▸ Vorliegender Textauszug:

Was bewegt Menschen zu einem Völkermord? Wer sind die Täter?
21 Januar 2021
In drei frisch erschienenen Publikationen von Herrn Prof. Timothy Williams finden wir einen Einblick in aktuelle Forschung zu Täterinnen und Tätern, was sie motiviert, wie sich diese Motivationen verändern sowie wie eine Forschung zu und mit Täterinnen und Tätern überhaupt methodisch und ethisch möglich ist.
The Complexity of Evil. Perpetration and Genocide von Timothy Williams (Rutgers University Press, 2020)
Warum beteiligen sich Menschen an Völkermord? Herr Prof. Timothy Williams gibt in seinem neuen Buch „The Complexity of Evil. Perpetration and Genocide“ eine Antwort auf diese grundlegende Frage. Mit Ansätzen aus der Politikwissenschaft, Soziologie, Kriminologie, Anthropologie, Sozialpsychologie und Geschichte entwickelt er ein Modell, das Täterschaft in verschiedenen Fällen erklären kann und diskutiert vor allem den Holocaust, den Völkermord an den Tutsi in Ruanda 1994 sowie den Völkermord der Roten Khmer in Kambodscha Ende der 1970er. Das Buch bietet eine Zusammenführung bisheriger Literatur mit neuen Feldforschungsdaten aus Interviews mit ehemaligen Mitgliedern der Roten Khmer. Somit ist das Modell sowohl systematisch und abstrakt als auch empirisch fundiert und bietet ein Werkzeug zum Verständnis der individuellen Beteiligung an verschiedenen Fällen von Völkermord. Letztlich hebt das Buch hervor, dass die Gründe für die Beteiligung an Völkermord sowohl komplex in ihrer Vielfalt als auch banal in ihrer Gewöhnlichkeit und Alltäglichkeit sind.

▸ Aufgabe 1:
Gib in den Datensätzen alles von der Zeile mit „Viewport: 1583px width, 890px height.“ bis hinunter zur Zeile mit „Action: coord(62,35)“ erneut wieder und ändere dabei „Doppler checkbox“ zu „Doppler toggle“. Alles andere bleibt unverändert.
Der Text und die Datensätze haben inhaltlich nichts miteinander zu tun.

▸ Auszüge aus Datensätzen:
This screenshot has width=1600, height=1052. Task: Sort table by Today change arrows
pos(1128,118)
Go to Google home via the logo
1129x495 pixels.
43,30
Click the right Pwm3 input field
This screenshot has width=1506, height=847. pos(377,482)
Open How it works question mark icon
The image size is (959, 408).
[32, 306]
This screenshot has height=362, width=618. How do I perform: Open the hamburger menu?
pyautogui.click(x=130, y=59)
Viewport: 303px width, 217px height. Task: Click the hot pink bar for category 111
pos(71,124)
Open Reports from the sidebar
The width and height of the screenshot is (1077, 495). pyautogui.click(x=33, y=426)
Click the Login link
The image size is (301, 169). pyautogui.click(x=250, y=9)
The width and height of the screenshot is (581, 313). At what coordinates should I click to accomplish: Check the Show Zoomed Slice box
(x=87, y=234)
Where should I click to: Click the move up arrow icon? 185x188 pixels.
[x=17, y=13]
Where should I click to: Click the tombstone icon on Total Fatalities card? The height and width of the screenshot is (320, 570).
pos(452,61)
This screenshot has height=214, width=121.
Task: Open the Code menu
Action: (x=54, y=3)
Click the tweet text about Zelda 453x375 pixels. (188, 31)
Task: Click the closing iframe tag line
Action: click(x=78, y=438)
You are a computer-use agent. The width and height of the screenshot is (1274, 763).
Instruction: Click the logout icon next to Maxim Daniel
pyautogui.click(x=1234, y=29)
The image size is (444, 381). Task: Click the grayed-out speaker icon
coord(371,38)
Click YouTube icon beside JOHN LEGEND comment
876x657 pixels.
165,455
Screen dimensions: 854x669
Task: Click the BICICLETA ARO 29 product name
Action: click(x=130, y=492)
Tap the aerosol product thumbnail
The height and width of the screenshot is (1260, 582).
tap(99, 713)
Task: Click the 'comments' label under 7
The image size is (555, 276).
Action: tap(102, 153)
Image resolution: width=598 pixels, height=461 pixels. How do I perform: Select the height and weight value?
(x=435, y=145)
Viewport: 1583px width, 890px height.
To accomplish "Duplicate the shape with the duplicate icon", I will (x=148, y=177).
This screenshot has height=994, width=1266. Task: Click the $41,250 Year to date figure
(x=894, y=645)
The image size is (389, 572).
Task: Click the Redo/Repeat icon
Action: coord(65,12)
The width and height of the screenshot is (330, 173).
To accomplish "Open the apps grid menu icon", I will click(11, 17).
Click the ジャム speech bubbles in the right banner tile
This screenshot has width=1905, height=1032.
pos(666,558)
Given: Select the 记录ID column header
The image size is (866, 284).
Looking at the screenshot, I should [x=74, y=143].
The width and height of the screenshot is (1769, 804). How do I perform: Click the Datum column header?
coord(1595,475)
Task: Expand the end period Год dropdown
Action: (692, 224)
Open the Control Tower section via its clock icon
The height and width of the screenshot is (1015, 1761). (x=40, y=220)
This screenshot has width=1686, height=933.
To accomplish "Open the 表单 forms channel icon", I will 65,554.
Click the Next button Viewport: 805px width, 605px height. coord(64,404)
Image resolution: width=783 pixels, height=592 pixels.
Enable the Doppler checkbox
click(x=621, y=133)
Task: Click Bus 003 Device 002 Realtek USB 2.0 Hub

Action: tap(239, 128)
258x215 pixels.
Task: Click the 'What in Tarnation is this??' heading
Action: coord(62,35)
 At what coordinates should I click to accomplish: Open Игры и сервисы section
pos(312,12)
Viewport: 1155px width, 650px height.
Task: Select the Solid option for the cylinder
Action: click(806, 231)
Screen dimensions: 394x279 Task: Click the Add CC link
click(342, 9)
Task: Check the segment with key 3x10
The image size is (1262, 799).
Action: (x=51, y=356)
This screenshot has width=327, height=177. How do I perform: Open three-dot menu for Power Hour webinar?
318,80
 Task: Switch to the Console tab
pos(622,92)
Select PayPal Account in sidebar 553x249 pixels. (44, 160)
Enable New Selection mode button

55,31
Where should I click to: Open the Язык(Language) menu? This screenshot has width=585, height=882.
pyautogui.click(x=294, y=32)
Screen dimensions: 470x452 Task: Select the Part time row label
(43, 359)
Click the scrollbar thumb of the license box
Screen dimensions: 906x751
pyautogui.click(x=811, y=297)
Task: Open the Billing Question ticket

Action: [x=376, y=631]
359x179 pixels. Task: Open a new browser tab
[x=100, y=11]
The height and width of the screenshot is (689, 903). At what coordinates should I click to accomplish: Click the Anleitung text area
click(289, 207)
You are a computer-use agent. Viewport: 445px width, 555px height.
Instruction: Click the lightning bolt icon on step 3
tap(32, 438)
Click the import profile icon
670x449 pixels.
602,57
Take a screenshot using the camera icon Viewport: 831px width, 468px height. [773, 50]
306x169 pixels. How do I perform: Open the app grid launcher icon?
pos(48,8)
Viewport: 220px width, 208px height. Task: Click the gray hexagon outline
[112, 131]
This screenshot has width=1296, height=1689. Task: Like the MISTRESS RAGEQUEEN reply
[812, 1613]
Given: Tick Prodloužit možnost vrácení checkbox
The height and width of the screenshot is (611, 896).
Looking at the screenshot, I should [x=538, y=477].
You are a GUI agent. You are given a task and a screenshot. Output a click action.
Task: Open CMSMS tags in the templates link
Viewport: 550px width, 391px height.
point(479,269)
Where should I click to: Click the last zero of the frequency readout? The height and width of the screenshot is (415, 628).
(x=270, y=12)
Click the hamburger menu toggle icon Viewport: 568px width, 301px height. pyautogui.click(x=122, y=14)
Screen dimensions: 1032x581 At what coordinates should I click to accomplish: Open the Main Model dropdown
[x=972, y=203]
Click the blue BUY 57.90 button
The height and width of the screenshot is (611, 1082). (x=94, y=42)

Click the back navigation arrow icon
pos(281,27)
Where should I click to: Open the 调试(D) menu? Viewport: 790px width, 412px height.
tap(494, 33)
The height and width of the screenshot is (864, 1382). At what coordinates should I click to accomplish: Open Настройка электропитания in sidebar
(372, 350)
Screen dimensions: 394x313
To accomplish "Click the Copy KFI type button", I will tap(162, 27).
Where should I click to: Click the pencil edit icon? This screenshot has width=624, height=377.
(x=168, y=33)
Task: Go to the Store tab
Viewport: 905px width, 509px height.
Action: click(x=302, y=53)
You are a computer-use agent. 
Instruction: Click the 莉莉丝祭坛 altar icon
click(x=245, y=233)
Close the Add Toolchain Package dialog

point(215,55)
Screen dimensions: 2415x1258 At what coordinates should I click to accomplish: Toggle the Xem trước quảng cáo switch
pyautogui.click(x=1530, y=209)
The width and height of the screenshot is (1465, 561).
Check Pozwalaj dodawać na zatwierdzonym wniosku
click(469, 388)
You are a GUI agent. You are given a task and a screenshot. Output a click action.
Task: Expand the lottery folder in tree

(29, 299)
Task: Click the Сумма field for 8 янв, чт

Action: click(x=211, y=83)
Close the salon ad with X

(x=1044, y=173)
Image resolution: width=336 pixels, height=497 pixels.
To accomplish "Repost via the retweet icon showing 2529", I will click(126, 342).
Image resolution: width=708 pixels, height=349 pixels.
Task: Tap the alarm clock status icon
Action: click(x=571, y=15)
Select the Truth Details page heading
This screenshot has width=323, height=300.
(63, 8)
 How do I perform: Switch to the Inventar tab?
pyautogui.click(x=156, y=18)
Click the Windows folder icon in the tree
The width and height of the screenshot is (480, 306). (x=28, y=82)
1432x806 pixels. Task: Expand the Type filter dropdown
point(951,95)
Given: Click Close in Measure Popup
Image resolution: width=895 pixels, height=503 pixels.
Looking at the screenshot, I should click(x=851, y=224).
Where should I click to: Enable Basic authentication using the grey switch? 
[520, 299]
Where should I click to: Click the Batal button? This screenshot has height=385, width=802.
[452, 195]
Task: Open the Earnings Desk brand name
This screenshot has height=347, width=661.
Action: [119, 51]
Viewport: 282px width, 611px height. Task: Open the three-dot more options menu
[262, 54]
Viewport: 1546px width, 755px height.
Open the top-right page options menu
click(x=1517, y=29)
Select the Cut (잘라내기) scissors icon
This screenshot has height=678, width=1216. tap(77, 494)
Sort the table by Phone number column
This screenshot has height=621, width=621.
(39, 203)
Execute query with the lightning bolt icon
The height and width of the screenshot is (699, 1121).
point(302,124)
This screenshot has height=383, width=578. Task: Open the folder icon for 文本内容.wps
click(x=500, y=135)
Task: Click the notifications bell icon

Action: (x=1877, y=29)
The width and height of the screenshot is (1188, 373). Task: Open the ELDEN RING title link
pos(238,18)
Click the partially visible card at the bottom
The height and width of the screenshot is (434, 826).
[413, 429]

▸ Aufgabe 2:
Worauf stützt sich der Text zu Täterschaft bei Völkermord, wenn er das Modell zugleich als systematisch und abstrakt wie auch als empirisch fundiert bezeichnet?

▸ Schriftliche Antwort 1:
Viewport: 1583px width, 890px height.
To accomplish "Duplicate the shape with the duplicate icon", I will (x=148, y=177).
This screenshot has height=994, width=1266. Task: Click the $41,250 Year to date figure
(x=894, y=645)
The image size is (389, 572).
Task: Click the Redo/Repeat icon
Action: coord(65,12)
The width and height of the screenshot is (330, 173).
To accomplish "Open the apps grid menu icon", I will click(11, 17).
Click the ジャム speech bubbles in the right banner tile
This screenshot has width=1905, height=1032.
pos(666,558)
Given: Select the 记录ID column header
The image size is (866, 284).
Looking at the screenshot, I should [x=74, y=143].
The width and height of the screenshot is (1769, 804). How do I perform: Click the Datum column header?
coord(1595,475)
Task: Expand the end period Год dropdown
Action: (692, 224)
Open the Control Tower section via its clock icon
The height and width of the screenshot is (1015, 1761). (x=40, y=220)
This screenshot has width=1686, height=933.
To accomplish "Open the 表单 forms channel icon", I will 65,554.
Click the Next button Viewport: 805px width, 605px height. coord(64,404)
Image resolution: width=783 pixels, height=592 pixels.
Enable the Doppler toggle
click(x=621, y=133)
Task: Click Bus 003 Device 002 Realtek USB 2.0 Hub

Action: tap(239, 128)
258x215 pixels.
Task: Click the 'What in Tarnation is this??' heading
Action: coord(62,35)

▸ Schriftliche Antwort 2:
Das Buch führt die bisherige Literatur mit neuen Feldforschungsdaten zusammen. Diese Daten stammen aus Interviews mit ehemaligen Mitgliedern der Roten Khmer. Daraus folgt nach dem Text, dass das Modell sowohl systematisch und abstrakt als auch empirisch fundiert ist.